Sakai laughed. “I wasn’t being very clear, was I? Although, that’s an excellent idea, Entil’Zha, and I’d be most pleased to be assigned to that duty. But actually I was talking about our postponed wedding. We both agreed it was better to wait until after graduation–“

“Oh,” Sinclair said with a grin. “That. Well, it doesn’t look like a trip to Babylon 5 is in the cards anytime soon, and I don’t think we should wait any longer. So, I guess we’ll just have to have the ceremony right here. We have an ordained minister and a Buddhist priest among our Rangers.”

“Now if the Entil’Zha can just find time in his schedule,” she said, teasing.

He nodded. “Don’t worry. He will.”

As the Rangers continued to grow in both number and responsibilities, his duties kept him busier all the time. Perhaps just a little too busy, he had slowly come to believe. If they were trying to keep him so occupied he wouldn’t have time to think about other things, it hadn’t succeeded. The work, in the broader sense of what the Rangers were trying to do, was important, of course. But the work in the more narrow sense of his day-to-day responsibilities was sometimes frustrating.

And a raw, restless dissatisfaction had been building inside him lately. He wondered if sooner or later Catherine wouldn’t feel the same thing. Lines from “Ulysses” came to mind ...

“What are you thinking about?” Sakai asked.

“I don’t know if I want to tell you,” he said with a laugh. “Tennyson ... again.”

“Which verses are rattling around in your mind today?”

“ ‘How dull it is to pause, to make an end; To rust unburnished, not to shine in use!’ “

Sakai was silent for a moment. “I know you well enough to know what that means. You’re feeling planetbound, aren’t you?”

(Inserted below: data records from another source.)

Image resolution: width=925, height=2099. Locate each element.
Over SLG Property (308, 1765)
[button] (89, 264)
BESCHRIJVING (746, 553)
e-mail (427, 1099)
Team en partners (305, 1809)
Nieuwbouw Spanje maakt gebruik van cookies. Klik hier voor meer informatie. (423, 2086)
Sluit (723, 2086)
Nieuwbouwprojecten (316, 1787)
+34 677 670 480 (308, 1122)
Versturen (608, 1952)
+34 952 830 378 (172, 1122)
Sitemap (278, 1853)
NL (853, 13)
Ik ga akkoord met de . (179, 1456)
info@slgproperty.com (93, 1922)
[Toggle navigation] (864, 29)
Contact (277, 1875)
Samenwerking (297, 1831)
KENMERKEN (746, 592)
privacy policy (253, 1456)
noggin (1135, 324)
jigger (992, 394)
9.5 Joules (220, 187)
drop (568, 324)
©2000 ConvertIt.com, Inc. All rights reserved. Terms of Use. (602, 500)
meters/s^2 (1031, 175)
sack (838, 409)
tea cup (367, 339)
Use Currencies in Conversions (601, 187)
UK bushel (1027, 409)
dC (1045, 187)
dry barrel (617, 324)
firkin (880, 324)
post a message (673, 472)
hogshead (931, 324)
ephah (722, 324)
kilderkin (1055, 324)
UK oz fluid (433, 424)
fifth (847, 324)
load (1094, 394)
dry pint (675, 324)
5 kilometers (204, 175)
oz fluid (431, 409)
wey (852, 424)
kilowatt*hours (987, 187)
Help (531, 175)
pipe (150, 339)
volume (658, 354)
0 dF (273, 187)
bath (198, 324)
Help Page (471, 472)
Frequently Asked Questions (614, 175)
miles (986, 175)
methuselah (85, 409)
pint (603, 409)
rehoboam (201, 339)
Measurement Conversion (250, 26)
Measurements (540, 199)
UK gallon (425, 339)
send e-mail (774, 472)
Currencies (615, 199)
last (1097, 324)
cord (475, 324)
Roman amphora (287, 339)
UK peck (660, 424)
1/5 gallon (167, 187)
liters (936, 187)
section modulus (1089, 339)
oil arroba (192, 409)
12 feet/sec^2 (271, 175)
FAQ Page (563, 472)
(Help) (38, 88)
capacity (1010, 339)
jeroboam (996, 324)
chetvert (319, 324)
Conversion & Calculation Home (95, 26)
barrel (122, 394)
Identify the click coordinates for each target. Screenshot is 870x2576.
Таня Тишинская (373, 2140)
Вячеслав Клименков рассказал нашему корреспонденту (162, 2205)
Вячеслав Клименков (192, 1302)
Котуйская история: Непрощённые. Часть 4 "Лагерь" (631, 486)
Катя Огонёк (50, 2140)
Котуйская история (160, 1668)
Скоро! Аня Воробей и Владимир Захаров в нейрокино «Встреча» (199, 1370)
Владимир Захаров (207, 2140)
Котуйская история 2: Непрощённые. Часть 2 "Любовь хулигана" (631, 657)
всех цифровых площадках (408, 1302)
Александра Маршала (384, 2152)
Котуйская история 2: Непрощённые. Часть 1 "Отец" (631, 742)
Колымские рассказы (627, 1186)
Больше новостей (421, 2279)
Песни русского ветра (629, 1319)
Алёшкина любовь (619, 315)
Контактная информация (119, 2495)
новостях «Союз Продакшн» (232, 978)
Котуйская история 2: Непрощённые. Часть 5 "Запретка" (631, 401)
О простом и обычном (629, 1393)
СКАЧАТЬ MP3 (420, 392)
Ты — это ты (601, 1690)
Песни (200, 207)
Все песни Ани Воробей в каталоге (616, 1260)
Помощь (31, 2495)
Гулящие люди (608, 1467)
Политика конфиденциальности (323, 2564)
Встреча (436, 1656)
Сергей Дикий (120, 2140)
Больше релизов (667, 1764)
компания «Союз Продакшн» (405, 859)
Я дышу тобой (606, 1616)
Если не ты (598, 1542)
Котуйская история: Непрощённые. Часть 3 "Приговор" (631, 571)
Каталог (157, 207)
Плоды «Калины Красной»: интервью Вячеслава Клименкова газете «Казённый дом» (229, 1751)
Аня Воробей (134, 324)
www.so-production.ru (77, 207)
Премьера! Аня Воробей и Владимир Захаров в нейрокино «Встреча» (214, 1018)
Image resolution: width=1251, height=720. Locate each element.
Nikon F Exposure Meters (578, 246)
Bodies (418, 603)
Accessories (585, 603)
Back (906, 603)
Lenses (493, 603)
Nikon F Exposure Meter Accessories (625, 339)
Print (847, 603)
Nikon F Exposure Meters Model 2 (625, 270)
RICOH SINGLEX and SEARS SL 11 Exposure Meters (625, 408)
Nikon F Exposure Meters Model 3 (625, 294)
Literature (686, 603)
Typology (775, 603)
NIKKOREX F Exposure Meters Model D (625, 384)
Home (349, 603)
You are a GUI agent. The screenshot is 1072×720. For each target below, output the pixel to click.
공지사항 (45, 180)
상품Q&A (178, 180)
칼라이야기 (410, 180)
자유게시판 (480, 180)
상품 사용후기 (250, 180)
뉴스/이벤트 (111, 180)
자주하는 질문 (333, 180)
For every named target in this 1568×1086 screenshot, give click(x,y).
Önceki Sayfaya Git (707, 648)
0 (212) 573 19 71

“I’ve been on Minbar for eight months now,” he said. “I haven’t been to space in all that time. On Babylon 5, I could just get in a Starfury when I started to feel like this. I can’t do that here. I’ve been keeping my piloting skills sharp by flying the trainer craft and using the computer simulations. But it isn’t the same. All my life I’ve tried to avoid flying a desk and pushing paper. But somehow, I keep having those jobs pushed on me. Giving it a Minbari name doesn’t make it any better.”

“I understand,” she said.

“Listen, I’m sorry,” he said as they came up to their quarters. “I shouldn’t have brought it up, not today. Everyone feels a bit restless now and again. I’ll deal with it.”

“Jeff, don’t do that–“ she started to say, but stopped abruptly after she opened the door.

Rathenn and Ulkesh were waiting for them inside.

Sinclair had not seen the Vorlon as often as he had when Jenimer was alive. Whenever he did appear, Rathenn was usually with him.

“I do apologize, Entil’Zha, for this unavoidable invasion of your privacy,” Rathenn said, “but we have a matter of the greatest urgency to discuss with you. One that must be held in the strictest of confidence and there is no more secure place to talk than here.”

Sakai started to leave. “I’ll take another walk.” Rathenn stopped her. “No. It is better for you to stay.”